John Hutton MP, a Labour member of the Home Affairs Select Committee, along with Mr Mullin, said he could not understand why nobody had been appointed "with any background in the criminal justice system or miscarriages of justice. They are all government appointments and they do not inspire me with any confidence".

The chairman is a case in point. For someone about to take one of the most high-profile jobs in the land, Sir Frederick Crawford, so far at least, has kept a decidedly low profile. Oddly, given the furore surrounding the Carl Bridgewater case, he refused to comment on the release of the three men convicted of the newspaper boy's murder.

Sir Frederick, the former vice-chancellor of Aston University, has no experience of criminal law. He is a plasma scientist and university administrator. He is also a prominent freemason - something that has not gone unnoticed among the new body's critics, many of whom blame freemasonry in the police and judiciary for the wall of silence surrounding dubious convictions.

The chairman will work part-time - "80 per cent of the time" said a commission spokesman - for which he will be paid pounds 88,000 a year.

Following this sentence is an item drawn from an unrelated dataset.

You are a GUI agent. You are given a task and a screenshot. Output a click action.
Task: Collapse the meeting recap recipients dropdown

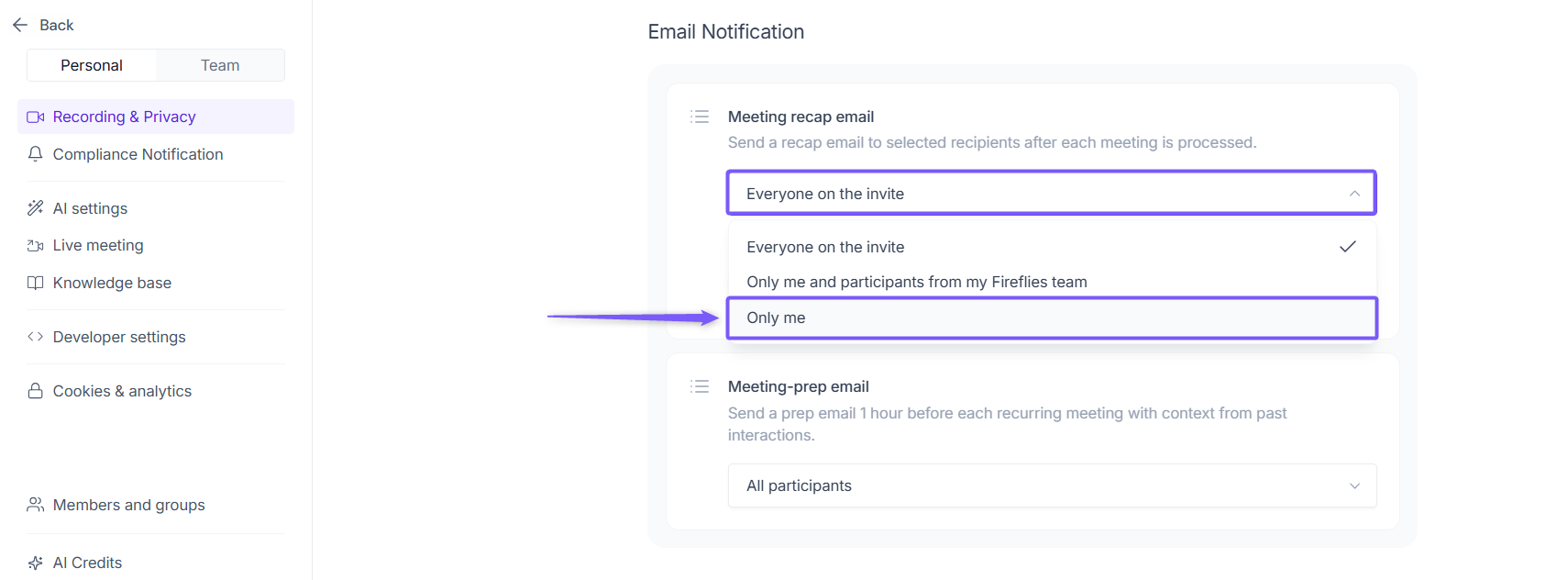click(1353, 194)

Underneath him come:

n Fiona King, an ex-prosecuting solicitor for the Crown Prosecution Service in Kent and Sussex;

n Lawrence Oaks, a former partner in Nabarro Nathanson, London commercial lawyers;

n David Kyle, until recently the chief crown prosecutor in the CPS's central casework division, dealing with many major cases;

n John Leckey, the coroner in Belfast;

n Jill Gorst, a criminal barrister and chair of the VAT tribunal;

n Baden Skitt, a former Assistant Metropolitan Police Commissioner and Chief Constable of Hertfordshire;

n John Knox, former deputy director of the Serious Fraud Office, an accountant;

n Dr James McKeith, a consultant forensic psychiatrist;

n Karamjit Singh, a Civil Service Commissioner and member of the West Midlands Police Authority;

n Professor Leonard Leigh, a solicitor and barrister in Canada and, until recently, Professor of Criminal Law at the London School of Economics.

These are the commission's "legal" members, of which Messrs Skitt, Kyle, Singh and Leigh will be full-time. They will be joined by three lay members: Edward Weiss, a pensions and accountancy expert; Andrew Foster, former head of a division of ICI, and Barry Capon, ex-chief of Norfolk County Council.

All members will be paid the pro-rata equivalent of pounds 60,000 a year. Anyone who believes they, or a relative, has suffered a miscarriage of justice can write in. "Somebody can write on behalf of Guy Fawkes if they want to," said the commission spokesman.

In the initial handover from C3, the Home Office department dealing with potential miscarriages, they expect to receive around 200 cases.

In the coming years they expect, said the spokesman, perhaps with a touch of understatement, "to be very busy".

They will examine some cases themselves or ask a chief constable from an outside force to investigate. It is this, in addition to the lack of defence expertise, which worries Mr Mullin. "They are heavily dependent on the police to carry out their investigations and if there is any lesson from the Bridgewater case it is that no matter how many police investigations you have you don't arrive at the truth."

One of the first cases the new body will have to consider is that of the Cardiff Three. In 1988, three teenagers, Darren Hall, Michael O'Brien and Ellis Sherwood, were sentenced to life for the murder of Phillip Saunders, a newsagent. There are strong parallels with the Bridgewater case. The three were rounded up after an intensive, frantic police operation; Hall confessed after three days of interrogation, naming the other two; evidence helpful to the defence was withheld from the jury; no forensic evidence was introduced.

Whether the new body is up to cases of this magnitude - the Three are a cause celebre in South Wales - remains to be seen.